Speaking of “inclusion,” Warren also served a stint with the FDIC’s Advisory Committee on Economic Inclusion (ACEI), which focuses on “expanding access to banking services” and “promot[ing] asset accumulation” for “underserved populations”—essentially the same goals that had created the financial crisis in the first place. Having apparently learned nothing from the calamity of 2008, the ACEI, echoing Warren, advances the false notion that the meltdown was the result of insufficient government “oversight” of lending institutions; “predatory” lending practices by private-sector banks; and all manner of “deception” and “discrimination” directed against poor, unsuspecting cherubs seeking mortgage loans. By Warren’s telling, capitalism had shown itself to be “a financial system that saw [people] not as customers, but as prey … a financial system … devastated by mindless deregulation and unchecked greed.”

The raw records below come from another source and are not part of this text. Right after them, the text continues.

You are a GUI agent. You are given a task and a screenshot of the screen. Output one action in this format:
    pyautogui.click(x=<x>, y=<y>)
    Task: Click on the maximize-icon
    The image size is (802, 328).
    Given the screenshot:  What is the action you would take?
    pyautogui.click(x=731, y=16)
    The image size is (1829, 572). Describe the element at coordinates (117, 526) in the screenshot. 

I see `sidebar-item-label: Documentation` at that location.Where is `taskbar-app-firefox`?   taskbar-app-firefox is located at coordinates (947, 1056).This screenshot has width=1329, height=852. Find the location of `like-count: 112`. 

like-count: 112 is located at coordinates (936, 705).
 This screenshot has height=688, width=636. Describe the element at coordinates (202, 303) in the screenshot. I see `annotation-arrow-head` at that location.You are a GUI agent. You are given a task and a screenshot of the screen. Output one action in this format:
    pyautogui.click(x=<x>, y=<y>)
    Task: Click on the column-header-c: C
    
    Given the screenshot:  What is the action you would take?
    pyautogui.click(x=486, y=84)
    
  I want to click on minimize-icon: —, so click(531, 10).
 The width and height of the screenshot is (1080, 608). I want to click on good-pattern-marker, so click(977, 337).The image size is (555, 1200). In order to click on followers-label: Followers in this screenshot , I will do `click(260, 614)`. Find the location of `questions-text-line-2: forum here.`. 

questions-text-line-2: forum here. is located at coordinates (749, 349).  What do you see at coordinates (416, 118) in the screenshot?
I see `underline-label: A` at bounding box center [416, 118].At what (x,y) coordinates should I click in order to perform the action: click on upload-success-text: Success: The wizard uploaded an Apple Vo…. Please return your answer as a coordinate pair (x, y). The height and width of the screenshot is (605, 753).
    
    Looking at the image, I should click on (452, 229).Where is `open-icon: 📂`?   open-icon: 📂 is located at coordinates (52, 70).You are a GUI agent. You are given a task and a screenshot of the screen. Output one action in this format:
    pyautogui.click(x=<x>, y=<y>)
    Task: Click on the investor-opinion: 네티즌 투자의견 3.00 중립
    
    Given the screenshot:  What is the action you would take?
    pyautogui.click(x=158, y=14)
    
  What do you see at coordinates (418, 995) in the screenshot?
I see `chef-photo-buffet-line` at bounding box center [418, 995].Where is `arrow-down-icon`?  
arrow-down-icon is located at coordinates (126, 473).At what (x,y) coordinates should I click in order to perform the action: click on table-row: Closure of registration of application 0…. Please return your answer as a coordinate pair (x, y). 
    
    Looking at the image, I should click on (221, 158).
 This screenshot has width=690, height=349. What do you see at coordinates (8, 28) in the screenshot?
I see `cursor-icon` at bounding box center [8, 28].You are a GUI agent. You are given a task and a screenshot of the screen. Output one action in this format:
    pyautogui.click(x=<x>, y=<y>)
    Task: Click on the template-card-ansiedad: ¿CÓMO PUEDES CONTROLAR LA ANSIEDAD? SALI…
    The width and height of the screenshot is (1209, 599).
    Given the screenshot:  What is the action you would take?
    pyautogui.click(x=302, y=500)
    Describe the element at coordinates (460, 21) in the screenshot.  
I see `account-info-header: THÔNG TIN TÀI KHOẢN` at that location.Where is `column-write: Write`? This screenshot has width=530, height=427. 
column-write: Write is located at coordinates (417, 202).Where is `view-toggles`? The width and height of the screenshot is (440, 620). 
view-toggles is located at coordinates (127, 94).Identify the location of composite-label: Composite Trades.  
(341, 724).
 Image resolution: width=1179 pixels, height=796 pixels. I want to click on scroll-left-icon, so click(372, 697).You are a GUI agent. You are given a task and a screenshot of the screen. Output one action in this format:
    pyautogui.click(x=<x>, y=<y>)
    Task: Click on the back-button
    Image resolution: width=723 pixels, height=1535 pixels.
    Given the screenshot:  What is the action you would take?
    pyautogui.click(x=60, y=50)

In 2009 Warren appeared in Michael Moore’s anti-capitalist film titled Capitalism: A Love Story, wherein the filmmaker told Warren, on screen, that “capitalism in and of itself, at least the capitalism we know now, is immoral, it’s not democratic, and worst of all, it doesn’t work.” “We have to rewrite [capitalism’s] rules,” Warren said in agreement, blasting corporations for trying to “sell [people] more credit cards that are loaded with tricks and traps.”

In 2011 Warren famously asserted that the government and the public sector must play a vital role if wealth creation is to occur: “There is nobody in this country who got rich on his own—nobody…. You built a factory out there?… You moved your goods to market on the roads the rest of us paid for. You hired workers the rest of us paid to educate.” That fall, Warren—while enjoying a $429,000 Harvard salary and residing in a $5 million mansion—expressed support for the anti-capitalism rallies of Occupy Wall Street. “I created much of the intellectual foundation for what they do,” she boasted to an interviewer. “I support what they do.”

Elizabeth Warren is all about big government. All about a centralized economy. All about wealth redistribution. All about class warfare. All about picking relentlessly at society’s racial scabs. All about fundamental transformation. It would be difficult to think of a more appropriate individual for Barack Obama to nominate to the Supreme Court.